Can anyone tell me why VTK and Snapshot don’t work in below script?

# encoding: utf-8
# 2012 ©Bruno Chareyre <email address hidden>
# This variant of triax-basic.py shows the usage of cohesive contact laws and moments at contacts

from yade import pack, qt

sp=pack.SpherePack()
## corners of the initial packing
mn,mx=Vector3(0,0,0),Vector3(40,40,40)

## box between mn and mx, avg radius ± ½(20%), 2k spheres
sp.makeCloud(minCorner=mn,maxCorner=mx,rMean=1,rRelFuzz=.5,num=1000)

## create material #0, which will be used as default
O.materials.append(CohFrictMat(alphaKr=0.025,young=100e6,poisson=0.4,density=2600,frictionAngle=radians(36.5),normalCohesion=2e6,shearCohesion=2e6,momentRotationLaw=True,etaRoll=0.2,label='spheres'))
O.materials.append(FrictMat(young=229e6,poisson=.4,frictionAngle=0,density=0,label='frictionlessWalls'))

## copy spheres from the packing into the scene
O.bodies.append([sphere(center,rad,material='spheres') for center,rad in sp])
## create walls around the packing
walls=aabbWalls(material='frictionlessWalls')
wallIds=O.bodies.append(walls)

triax=TriaxialCompressionEngine(
 wall_bottom_id=wallIds[2],
 wall_top_id=wallIds[3],
 wall_left_id=wallIds[0],
 wall_right_id=wallIds[1],
 wall_back_id=wallIds[4],
 wall_front_id=wallIds[5],
 internalCompaction=False,
 sigmaIsoCompaction=-150e3,
 sigmaLateralConfinement=-150e3,
 max_vel=10,
 strainRate=0.03,
 label="triax"
)

O.engines=[
 ForceResetter(),
 InsertionSortCollider([Bo1_Sphere_Aabb(),Bo1_Box_Aabb()]),
 InteractionLoop(
  #box-sphere interactions will be the simple normal-shear law, we use ScGeom for them
  [Ig2_Sphere_Sphere_ScGeom6D(),Ig2_Box_Sphere_ScGeom()],
  #Boxes will be frictional (FrictMat), so the sphere-box physics is FrictMat vs.

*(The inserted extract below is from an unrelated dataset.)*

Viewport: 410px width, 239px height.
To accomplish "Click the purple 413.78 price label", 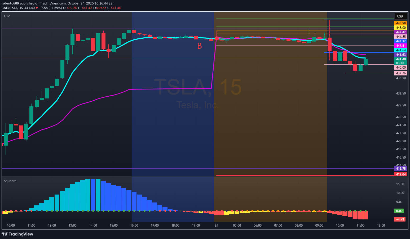I will [401, 169].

CohFrictMat, the Ip type will be found via the inheritance tree (CohFrictMat is a FrictMat) and will result in FrictPhys interaction physics
  #and will result in a FrictPhys
  [Ip2_FrictMat_FrictMat_FrictPhys(),Ip2_CohFrictMat_CohFrictMat_CohFrictPhys(label="cohesiveIp")],
  #Finally, two different contact laws for sphere-box and sphere-sphere
  [Law2_ScGeom_FrictPhys_CundallStrack(),Law2_ScGeom6D_CohFrictPhys_CohesionMoment(
   useIncrementalForm=True, #useIncrementalForm is turned on as we want plasticity on the contact moments
   always_use_moment_law=False, #if we want "rolling" friction even if the contact is not cohesive (or cohesion is broken), we will have to turn this true somewhere
   label='cohesiveLaw'),Law2_ScGeom_JCFpmPhys_JointedCohesiveFrictionalPM(recordCracks=True)]
 ),
 #VTKRecorder(recorders=['spheres','intr','jcfpm']),

 GlobalStiffnessTimeStepper(active=1,timeStepUpdateInterval=100,timestepSafetyCoefficient=0.5),
 triax,
 TriaxialStateRecorder(iterPeriod=1000,file=',jedddi150e3,alphaKr=0.025,150e3,young=100e6,poisson=0.4,density=2600,frictionAngle=radians(36.5),normalCohesion=2e6,shearCohesion=2e6,etaRoll=0.2,2%portland'),
 NewtonIntegrator(damping=.4),
 VTKRecorder(fileName='3d-vtk-',recorders=['all'],iterPeriod=1000),
 qt.SnapshotEngine(fileBase='3d-',iterPeriod=200,label='snapshot'),
]
O.dt=.5*PWaveTimeStep()

# we must open the view explicitly (limitation of the qt.SnapshotEngine)
qt.View()

from yade import plot
O.engines=O.engines[0:5]+[PyRunner(iterPeriod=500,command='history()',label='recorder')]+O.engines[5:7]
def history():
   plot.addData(e11=-O.engines[4].strain[0], e22=-O.engines[4].strain[1], e33=-O.engines[4].strain[2],
      s11=-O.engines[4].stress(0)[0],
      s22=-O.engines[4].stress(2)[1],
      s33=-O.engines[4].stress(4)[2],
      i=O.iter)

print 'Number of elements: ', len(O.bodies)
print 'Box Volume: ', triax.boxVolume
#plot.plots={'i':(('e11',"bo"),('e22',"ro"),('e33',"go"),None,('s11',"bx"),('s22',"rx"),('s33',"gx"))}
plot.plots={'e22':'s22'}
plot.plot()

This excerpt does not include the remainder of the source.